Got to Keep On is an installation by The Chemical Brothers and Smith & Lyall
Felix Speller for the Design Museum
With many of the world’s dance floors currently empty, the latest exhibition at the Design Museum, London, which evokes some of the same experiences, is very welcome. Electronic: From Kraftwerk to The Chemical Brothers is a trip through electronic music in all its guises and offers hope that things will be alright in the future.
The exhibition feels like a club. A pulsating playlist from DJ Laurent Garnier flows from 1970s New York disco via 1980s acid house to the techno of the 2010s. A huge Andreas Gursky image of partygoers at the Union Rave in Düsseldorf, Germany, in 1995 hangs on one wall. Flyers, tickets and record sleeves from the New York disco scene and posters from the Hacienda, Cream, Balearica and London’s Fabric add to the sense of nostalgia.
“Whether it’s the illegal raves of the 1980s or those that we are seeing again today post-covid, there is actually a need to dance, there’s a need to get together and experience music as a group”, says Design Museum curator Gemma Curtin.
The history of electronic music goes back to the 19th century, when electricity was transforming the home and the workplace.
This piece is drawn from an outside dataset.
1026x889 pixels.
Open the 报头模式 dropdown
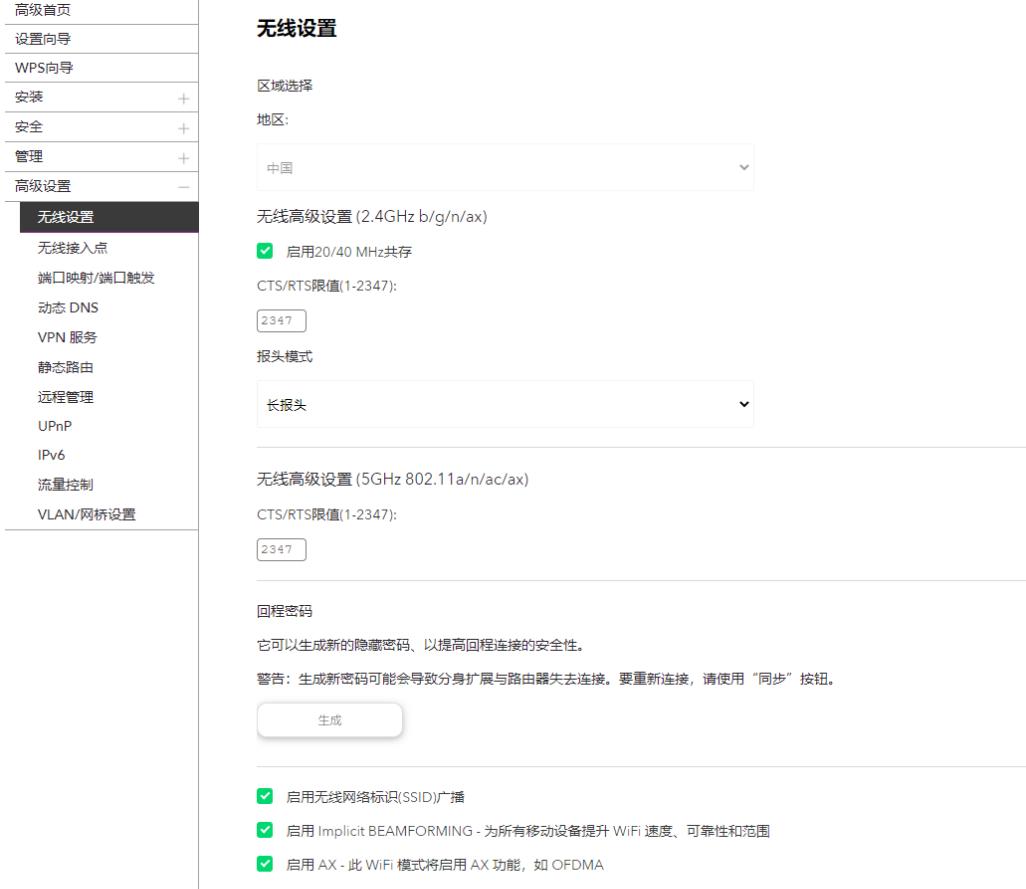[x=504, y=404]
The early timeline shows innovators generally working in their own studios, experimenting with the sounds of electricity, says Curtin.
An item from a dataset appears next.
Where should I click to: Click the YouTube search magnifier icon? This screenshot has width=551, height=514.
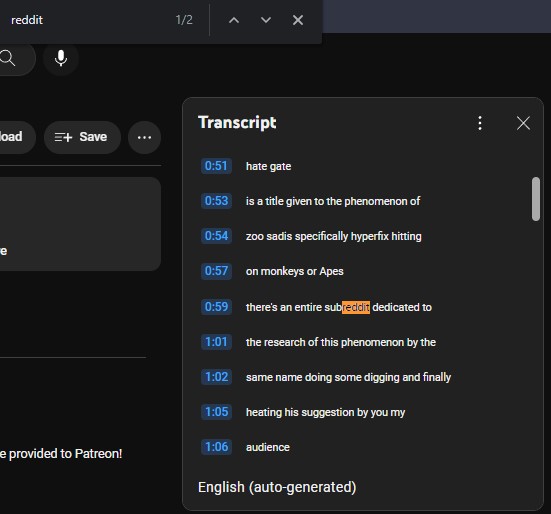[8, 58]
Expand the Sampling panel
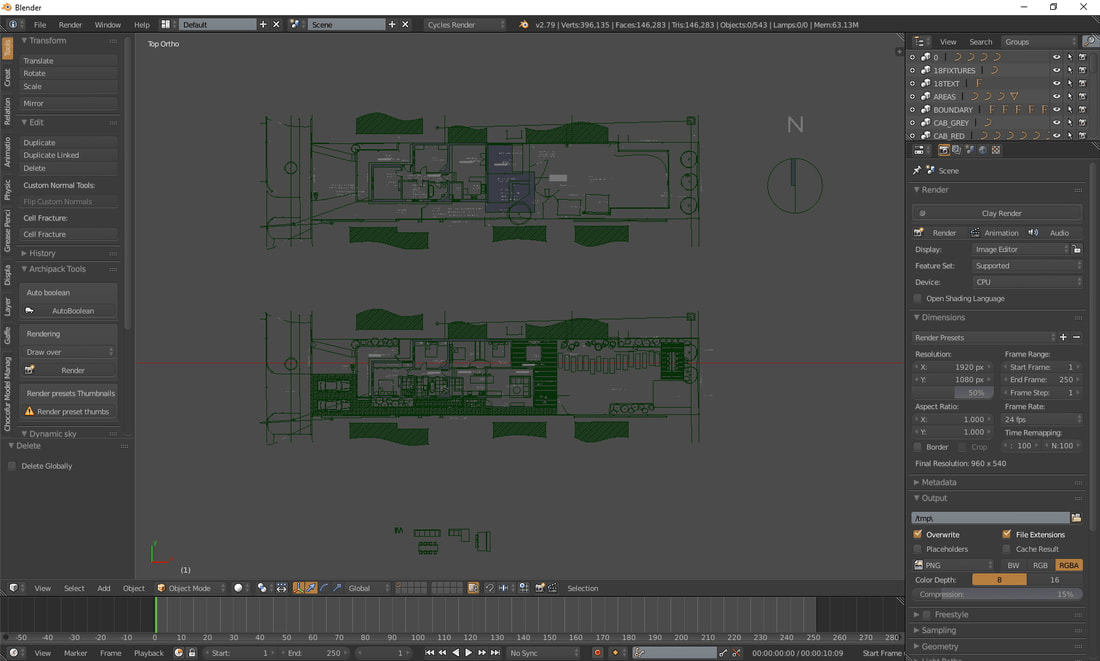This screenshot has height=661, width=1100. click(x=939, y=631)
One of the earliest objects on show is the La Croix Sonore. It is a strange cross-like object with a similar tone to the more well-known theremin – the first mass-produced electronic instrument. From there, the exhibition covers some of the iconic technology that helped shape modern electronic music, from the first programmable electronic synthesiser, the RCA Mark II, and Roland’s drum machines right up to the vinyl, CDs and, now, USB sticks that have transformed DJ culture.
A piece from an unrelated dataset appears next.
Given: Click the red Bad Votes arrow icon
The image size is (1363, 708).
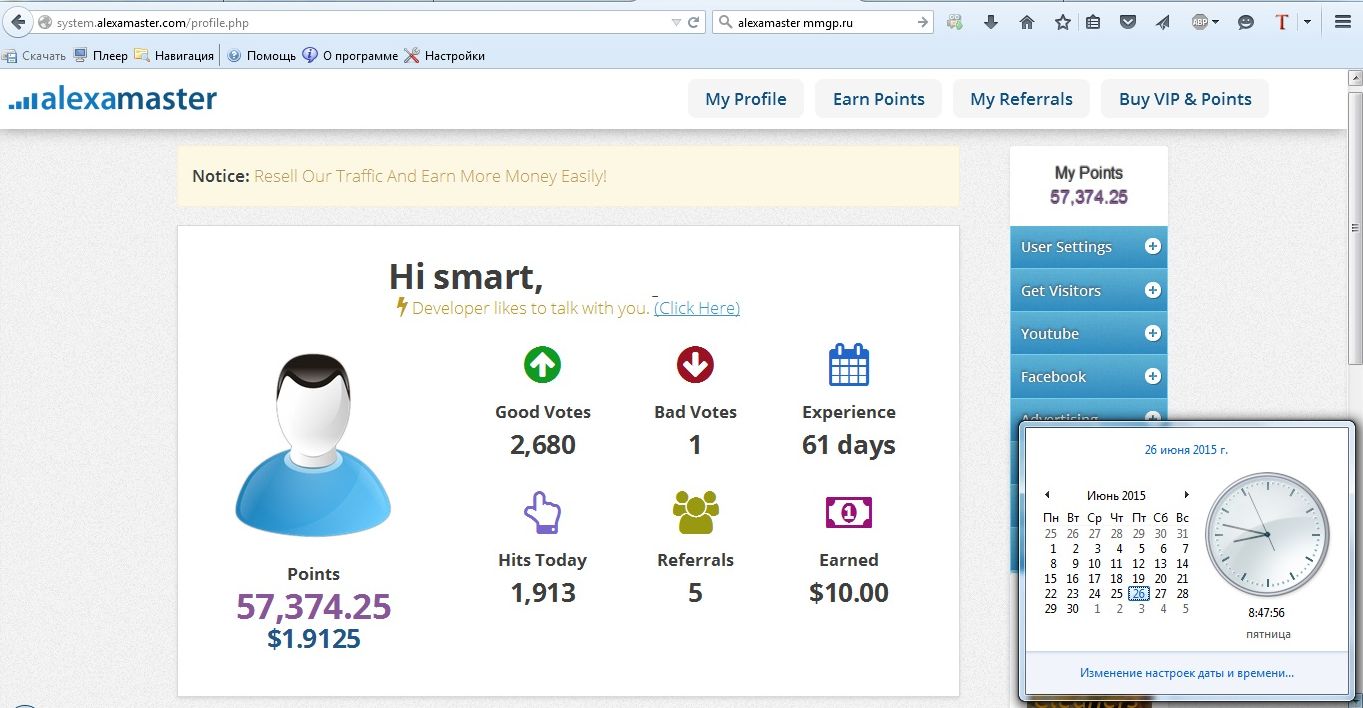Looking at the screenshot, I should [695, 365].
A sense of futurism is inherent in much of the exhibition, and this may be one of the genre’s common elements. “It was always futuristic, with a utopian, dream-like feel to it, but it was technologically concrete, realised and realisable,” says Design Museum director Tim Marlow.
The highlight of the show arrives in the last room, where visual designers Adam Smith and Marcus Lyall of Smith & Lyall recreate part of their audiovisual show for the Chemical Brothers’ performance at the 2019 Glastonbury Festival, scaling it down for a more personal, socially distanced audience.
Huge video screens portray human-like figures catwalking to Got to Keep On, while strobes flash in time with the beat and the darkened room fills with haze. “We’re trying to make a show that moves people and expresses the music,” says Smith.
For a brief moment, I’m lost in the experience. The technology and the music have overloaded my senses, transporting me back to that club room, that festival, that dance floor.
“It shows really what we are missing,” says Curtin. “That sense of communion with others in an environment where we can have a visceral experience and I don’t think that’s replaceable.”